Он даже не ответил, как будто не слышал, а повторить свою просьбу Ганка не решилась и сама пошла колоть дрова. Антек, злой, сильно утомленный работой в течение целого дня, молча смотрел через озеро на большой дом, светившийся белыми стенами и стеклами, в которые било заходящее солнце. Кусты красных георгин выглядывали из-за каменного забора и ярко пылали на фоне стен, а перед домом, то в садике, то во дворе, мелькала высокая фигура — лица нельзя было разглядеть, потому что она каждую минуту скрывалась в сенях или под деревьями.

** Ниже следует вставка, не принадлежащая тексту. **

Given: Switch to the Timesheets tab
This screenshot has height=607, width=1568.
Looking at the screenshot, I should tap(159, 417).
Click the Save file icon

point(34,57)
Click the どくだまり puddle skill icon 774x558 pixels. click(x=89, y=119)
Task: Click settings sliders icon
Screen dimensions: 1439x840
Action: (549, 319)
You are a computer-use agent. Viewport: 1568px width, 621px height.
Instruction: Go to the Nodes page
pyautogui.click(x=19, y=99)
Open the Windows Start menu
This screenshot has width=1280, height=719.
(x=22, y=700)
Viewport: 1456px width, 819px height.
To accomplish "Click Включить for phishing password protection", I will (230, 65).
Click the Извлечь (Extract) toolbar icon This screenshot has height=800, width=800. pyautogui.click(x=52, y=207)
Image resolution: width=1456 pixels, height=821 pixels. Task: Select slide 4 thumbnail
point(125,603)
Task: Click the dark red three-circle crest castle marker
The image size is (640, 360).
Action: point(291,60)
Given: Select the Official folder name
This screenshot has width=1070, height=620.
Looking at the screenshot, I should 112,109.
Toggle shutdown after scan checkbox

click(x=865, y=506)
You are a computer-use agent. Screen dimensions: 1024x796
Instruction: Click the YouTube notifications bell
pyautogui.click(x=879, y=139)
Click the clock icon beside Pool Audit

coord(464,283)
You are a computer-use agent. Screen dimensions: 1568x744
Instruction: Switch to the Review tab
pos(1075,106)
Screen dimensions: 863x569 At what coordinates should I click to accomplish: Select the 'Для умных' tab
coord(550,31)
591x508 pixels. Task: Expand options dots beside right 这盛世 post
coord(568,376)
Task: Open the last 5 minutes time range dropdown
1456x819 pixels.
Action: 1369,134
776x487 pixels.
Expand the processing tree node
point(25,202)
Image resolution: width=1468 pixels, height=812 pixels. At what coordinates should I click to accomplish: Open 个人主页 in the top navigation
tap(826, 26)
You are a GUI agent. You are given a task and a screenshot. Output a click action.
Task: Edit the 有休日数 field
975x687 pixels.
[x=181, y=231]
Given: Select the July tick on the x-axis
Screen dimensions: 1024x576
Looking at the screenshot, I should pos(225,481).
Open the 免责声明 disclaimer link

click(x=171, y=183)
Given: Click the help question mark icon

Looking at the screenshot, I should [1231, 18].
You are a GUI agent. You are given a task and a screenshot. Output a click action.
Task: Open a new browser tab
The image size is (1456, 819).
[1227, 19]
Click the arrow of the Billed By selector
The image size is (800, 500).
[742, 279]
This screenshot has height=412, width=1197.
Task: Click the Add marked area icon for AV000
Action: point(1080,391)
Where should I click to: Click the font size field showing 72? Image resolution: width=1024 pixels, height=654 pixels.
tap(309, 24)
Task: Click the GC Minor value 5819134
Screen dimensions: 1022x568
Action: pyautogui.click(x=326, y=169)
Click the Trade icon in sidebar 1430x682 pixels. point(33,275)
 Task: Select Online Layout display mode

— Спит, словно помещик, а ты работай на него, как батрак, — злобно проворчал Антек, когда храп отца стал слышен даже на крыльце.

Он вышел во двор — еще раз посмотреть на корову.

— Хоть корова отцовская, а все же и нам убыток, — сказал он жене. Ганка, бросив колоть дрова, шла помогать Кубе, который только что привез картофель с поля.

— Ямы-то еще не почищены! Придется в овин ссыпать.

— А в овине отец велел вам с Кубой корову ободрать да разрубить.

— Хватит места и для коровы и для картошки, — пробормотал Куба, открывая настежь двери овина.

— Я ему не мясник, чтобы корову обдирать! — огрызнулся Антек.

И больше они уже не разговаривали. Слышен был лишь грохот сыпавшегося на землю картофеля.

Солнечный свет померк; вечерело. Только на западе еще пылало зарево цвета крови и тусклого золота, и от него на озеро сыпалась медная пыль, а вода тихо переливалась красноватой чешуей и сонно журчала.

вернуться

5

Сукмана — сермяжный кафтан

вернуться

6

Войт — волостной старшина.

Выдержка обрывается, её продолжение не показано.